How to reduce required clock multiplier (oversampling) in VHDL code generation.

조회 수: 3 (최근 30일)
Anze Slosar
Anze Slosar 2022년 12월 14일
댓글: Anze Slosar 2022년 12월 20일
A routine compiles into VHDL fine and runs in the simulation, however, it requires the clock to run at a high multiplier:
##MESSAGE: The design requires 9 times faster clock with respect to the base rate = 1.
I tracked this down to the following lines of code:
...
c = mod(ndx,4096)+1;
buf1(c) = buf1(c) + sample * w4;
buf1(c+4096) = buf1(c+4096) + sample * w3;
buf1(c+8192) = buf1(c+8192) + sample * w2;
buf1(c+12288) = buf1(c+12288) + sample * w1;
...
The first add-mult ads 3 to the clock multiplier and every subsequent ones add another 2 and we get to 1x3+3x2=9 times.
Our constraint is to be no more than 2x. No matter what I do, I cannot get below 9x. I tried things like hdlcfg.EnableRate = "DUTBaseRate"; and similar options to no avail:
My questions:
  • The 4 add-mult statements are all independent and should be perfectly parallelizable in hardware.
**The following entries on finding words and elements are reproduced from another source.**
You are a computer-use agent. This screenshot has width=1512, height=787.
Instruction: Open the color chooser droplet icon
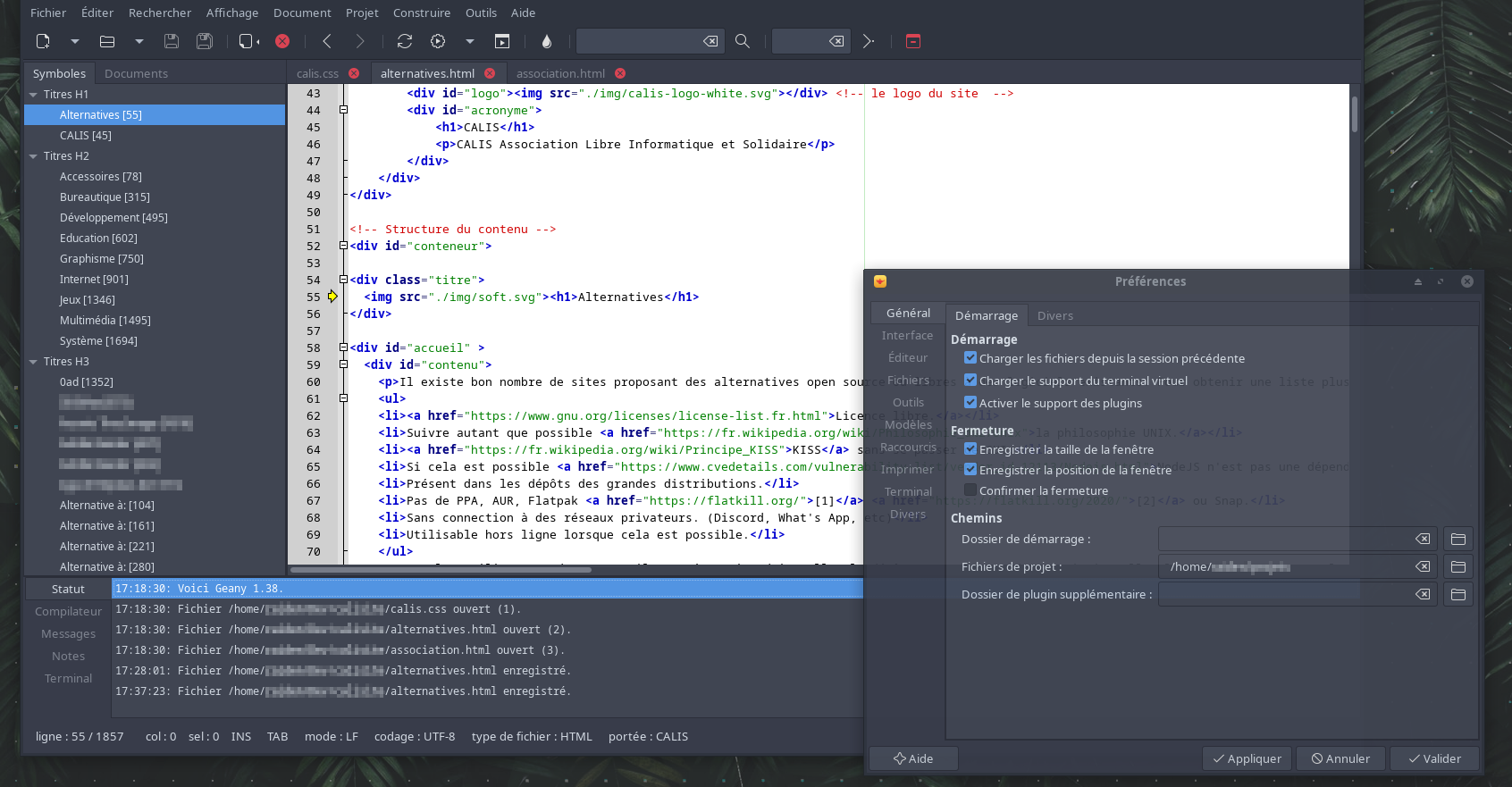click(547, 41)
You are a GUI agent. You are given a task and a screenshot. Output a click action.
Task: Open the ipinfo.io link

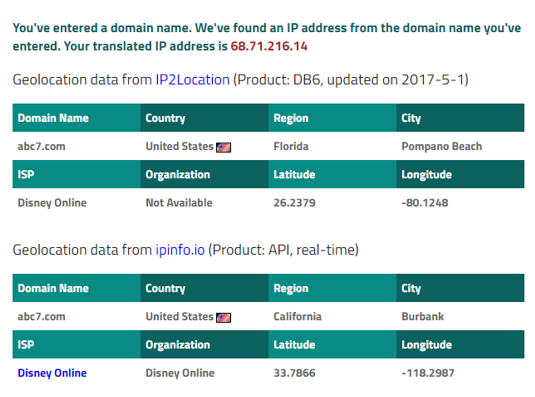click(x=180, y=250)

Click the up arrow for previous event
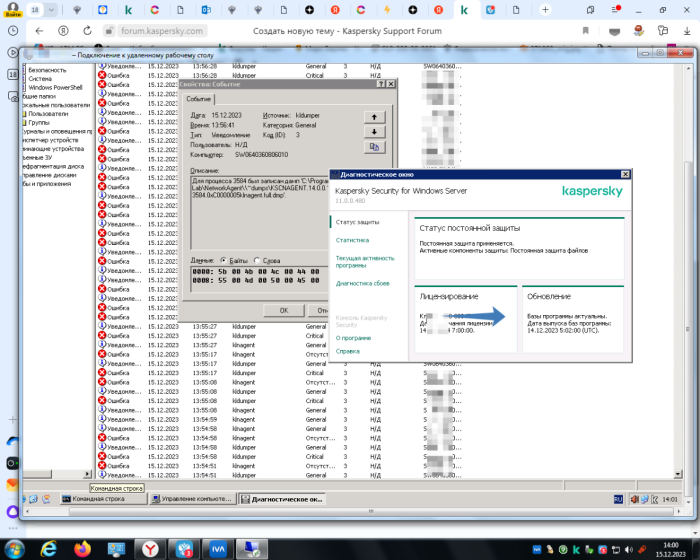[374, 115]
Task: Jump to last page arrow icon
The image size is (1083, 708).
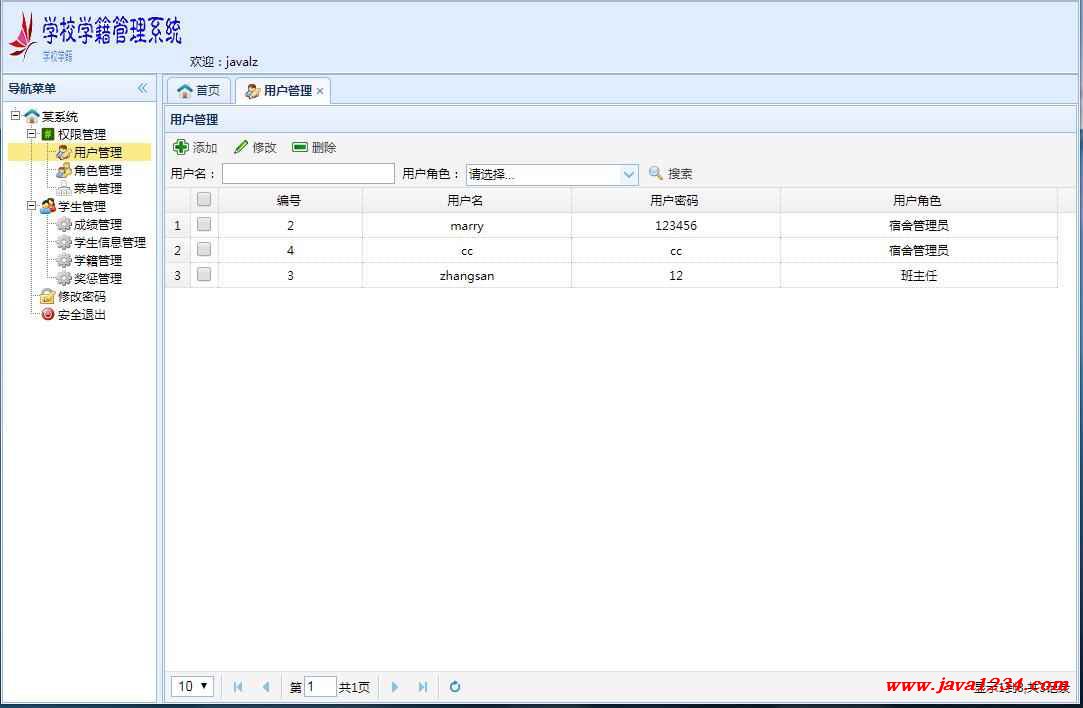Action: (423, 686)
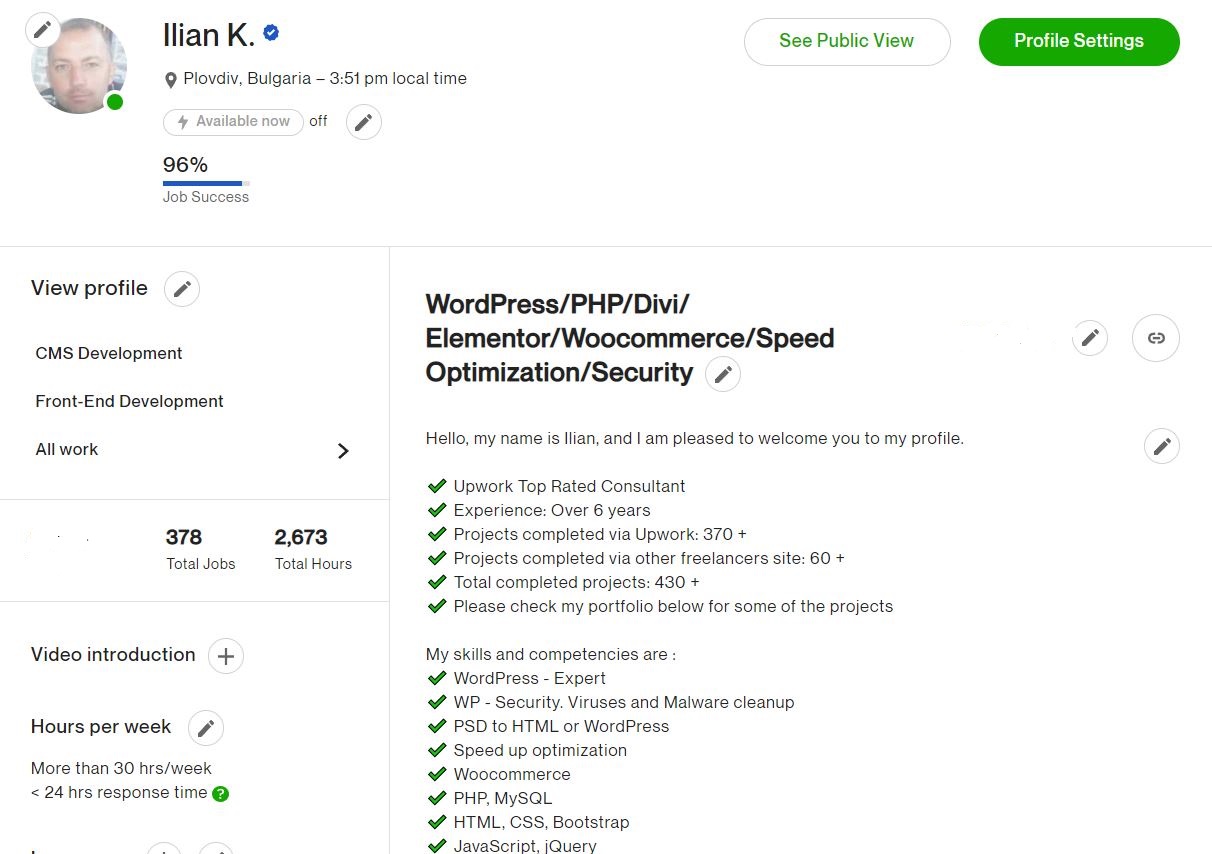The width and height of the screenshot is (1212, 854).
Task: Add a Video introduction with the plus icon
Action: point(226,656)
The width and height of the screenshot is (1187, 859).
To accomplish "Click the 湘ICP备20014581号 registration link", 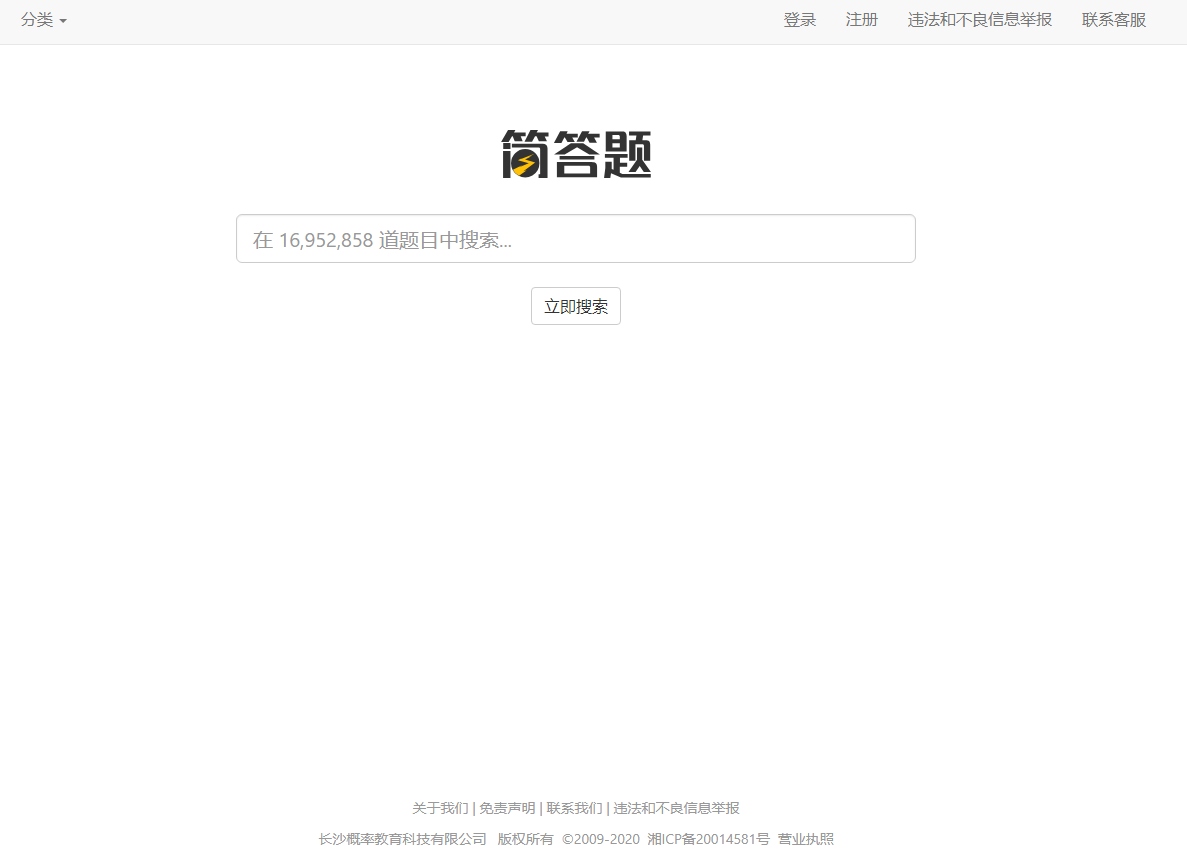I will coord(708,839).
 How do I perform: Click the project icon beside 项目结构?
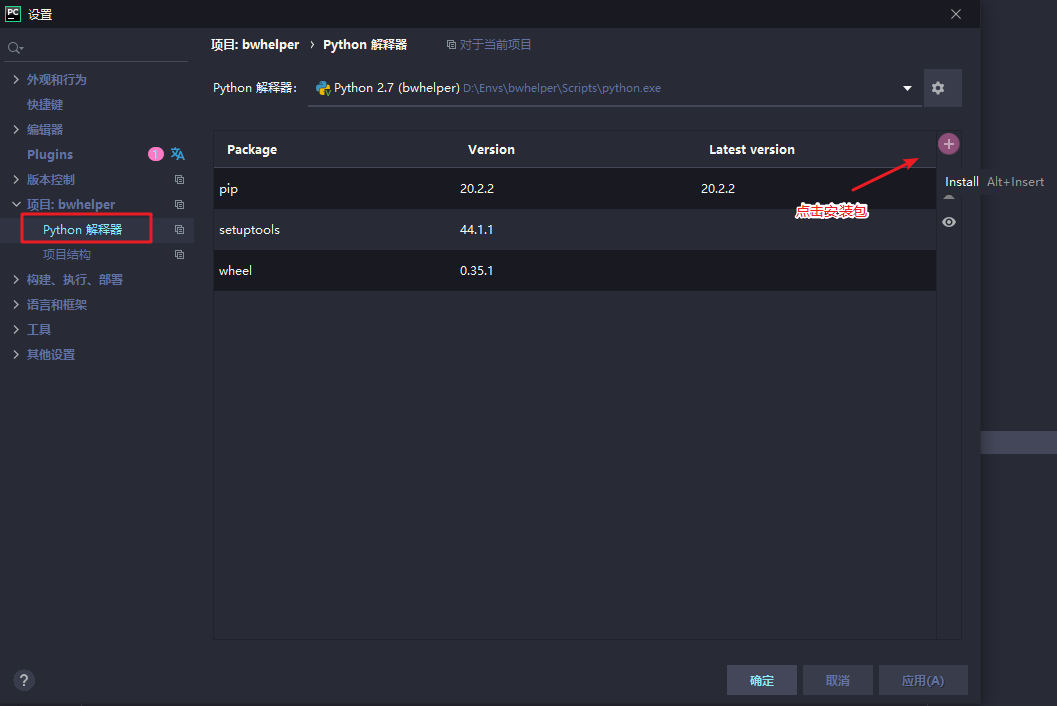pyautogui.click(x=179, y=255)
Why is this not happening and how can I make it happen?
  • what are some general principles to keep these multipliers under control?
  댓글 수: 2
Bharath Venkataraman
Bharath Venkataraman 2022년 12월 19일
Are you able to share the files here or through MathWorks support?
The higher clock request is typically due to a resource sharing request.
Anze Slosar
Anze Slosar 2022년 12월 20일
It turns out we solved the problem by recoding the above as:
c = mod(ndx,4096)+1;
w = [w4 w3 w2 w1];
for i=1:4
buf1(c+4096*(i-1)) = buf1(c+4096*(i-1)) + sample*w(i);
end
It seems that written in a loop matlab can unroll it is happy to do it, but wouldn't do it otherwise.
I suspect it does not recognize that the second line does not actually depend on the first line finishing, despite both accesing buf1.